# Air Dried Walnut for Furniture/ Workbench Question



## Dan3 (Jan 19, 2013)

Hi All,

I'm new to woodworking so bare with me.

I bought some rough air dried walnut which was stored outside for well over a year. The 2 boards are 13 feet in length, 9 inches wide and 2.75 inches thick. I bought them for making a work bench top. I wanted a lighter color wood but this was the only dried thick lumber he had and the price was right. My question is since this wood was stored outside do I need to dry it inside before I use it for my bench? It looks like nice wood and I will have a lot of extra when I'm done so would I be able to also use this for furniture even though it was dried in this manor? The wood seems to be very striahgt, but it's just a little damp.Any thoughts?

Thanks,
Dan


----------



## Melanie (Jan 18, 2013)

Your wood needs to be acclimated to the environment that it will be kept in. Do you have a wood moisture sensor? On the low end they can be purchased for as little as $30. on up to hundreds. The wood might look dry but there is nothing worst that spending time working on a piece that looks beautiful at first until the moisture leaves & along with it makes vacant gaps in the wood.


----------



## JGM0658 (Aug 16, 2011)

Jeeez men, buy some pine to make your bench and save the walnut for something better. Those are some awesome boards, why waste them on something that is going to get nicked, scratched, etc? If you plan to use your bench for wood work, buy some cheap wood, if you plan it to be for show, then go buy some maple as well so it makes contrast with your walnut… ;-)


----------



## MedicKen (Dec 2, 2008)

I agree with Melanie, it needs to acclimate. Also be prepared for some movement when milling the lumber. When you first cut it, cut it over size by about 1/2" to allow for movement. There is a good possibility that when milled you will release tension in the lumber and it will warp, twist etc. I would also let the boards sit for a few days after the initial milling to allow for more acclimation.


----------



## BrandonW (Apr 27, 2010)

If it's only been air drying for a year, it probably isn't dry enough. As a general rule, you want it to air dry one year for every inch of thickness. Of course, the moister meter will either confirm or deny this.

So if you need a bench now, perhaps Jorge is right. I personally prefer benches made of hardwood over pine, but there are many nice benches made of SYP that function perfectly fine.


----------



## JesseTutt (Aug 15, 2012)

The wood is probably not dry enough. If there is a board you could cut about a foot off of and then use a moister meter on the center of the fresh cut that would give you a useful reading. You want 6-8% moister.

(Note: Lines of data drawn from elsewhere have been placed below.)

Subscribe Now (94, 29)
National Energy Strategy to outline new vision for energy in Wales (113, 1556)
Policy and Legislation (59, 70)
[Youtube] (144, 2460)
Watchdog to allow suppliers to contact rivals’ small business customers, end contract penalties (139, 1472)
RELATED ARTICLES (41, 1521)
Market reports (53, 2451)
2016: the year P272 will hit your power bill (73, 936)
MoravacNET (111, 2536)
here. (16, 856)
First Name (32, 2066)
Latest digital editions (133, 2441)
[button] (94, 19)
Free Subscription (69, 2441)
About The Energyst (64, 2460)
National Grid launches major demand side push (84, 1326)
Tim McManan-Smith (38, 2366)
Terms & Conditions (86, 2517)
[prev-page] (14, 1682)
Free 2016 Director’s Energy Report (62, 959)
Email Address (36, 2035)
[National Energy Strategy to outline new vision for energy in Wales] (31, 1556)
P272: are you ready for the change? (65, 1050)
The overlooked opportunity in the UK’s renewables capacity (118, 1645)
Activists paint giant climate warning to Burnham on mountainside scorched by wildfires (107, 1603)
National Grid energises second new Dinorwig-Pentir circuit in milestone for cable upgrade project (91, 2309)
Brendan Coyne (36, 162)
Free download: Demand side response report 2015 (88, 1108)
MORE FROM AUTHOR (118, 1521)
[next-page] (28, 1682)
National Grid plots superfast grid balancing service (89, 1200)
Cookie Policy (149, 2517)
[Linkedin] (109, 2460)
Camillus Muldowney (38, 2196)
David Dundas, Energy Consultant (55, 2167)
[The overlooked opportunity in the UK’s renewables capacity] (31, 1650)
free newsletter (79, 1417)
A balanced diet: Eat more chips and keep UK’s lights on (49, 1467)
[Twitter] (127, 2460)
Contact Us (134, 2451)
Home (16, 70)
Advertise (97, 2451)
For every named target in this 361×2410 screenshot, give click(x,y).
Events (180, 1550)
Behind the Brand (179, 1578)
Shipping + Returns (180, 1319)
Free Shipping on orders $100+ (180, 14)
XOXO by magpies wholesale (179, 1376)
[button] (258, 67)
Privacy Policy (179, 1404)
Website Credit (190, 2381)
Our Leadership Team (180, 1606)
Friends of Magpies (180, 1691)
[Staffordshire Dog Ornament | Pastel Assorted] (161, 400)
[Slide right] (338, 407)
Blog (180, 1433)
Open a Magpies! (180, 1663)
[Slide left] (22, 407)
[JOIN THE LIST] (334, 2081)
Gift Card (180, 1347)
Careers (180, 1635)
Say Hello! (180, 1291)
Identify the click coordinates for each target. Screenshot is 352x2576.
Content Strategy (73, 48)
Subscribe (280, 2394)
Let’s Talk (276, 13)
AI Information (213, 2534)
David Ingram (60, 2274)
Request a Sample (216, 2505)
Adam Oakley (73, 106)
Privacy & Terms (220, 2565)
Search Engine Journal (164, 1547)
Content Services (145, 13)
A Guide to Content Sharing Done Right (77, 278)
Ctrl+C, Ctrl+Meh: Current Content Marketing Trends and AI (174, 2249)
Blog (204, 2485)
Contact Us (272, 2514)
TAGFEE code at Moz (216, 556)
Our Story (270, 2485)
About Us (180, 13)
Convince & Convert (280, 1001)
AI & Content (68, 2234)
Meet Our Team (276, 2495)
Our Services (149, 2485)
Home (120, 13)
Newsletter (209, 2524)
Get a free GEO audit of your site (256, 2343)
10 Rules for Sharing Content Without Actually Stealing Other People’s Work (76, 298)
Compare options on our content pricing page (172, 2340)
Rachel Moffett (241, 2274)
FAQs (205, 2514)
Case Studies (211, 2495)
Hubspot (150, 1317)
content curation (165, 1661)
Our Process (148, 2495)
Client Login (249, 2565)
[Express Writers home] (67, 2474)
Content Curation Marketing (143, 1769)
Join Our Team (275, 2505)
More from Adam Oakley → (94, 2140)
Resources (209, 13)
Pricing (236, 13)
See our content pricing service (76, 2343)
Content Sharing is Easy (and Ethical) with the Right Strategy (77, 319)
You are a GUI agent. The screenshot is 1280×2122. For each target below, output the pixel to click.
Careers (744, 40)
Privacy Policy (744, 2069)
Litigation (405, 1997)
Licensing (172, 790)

I agree with Jorge, save the walnut. Buy some dense heavy pine 2x?? and mill them down and glue them so that the 2" edge is up. This will form a thick workbench top and you have the more valuable walnut for projects.


----------



## shampeon (Jun 3, 2012)

Just to be clear here, when you bought the wood, was it air-dried, and then you stored it for a year outside? Or did the sawyer say that he had air-dried it for a year when you bought it?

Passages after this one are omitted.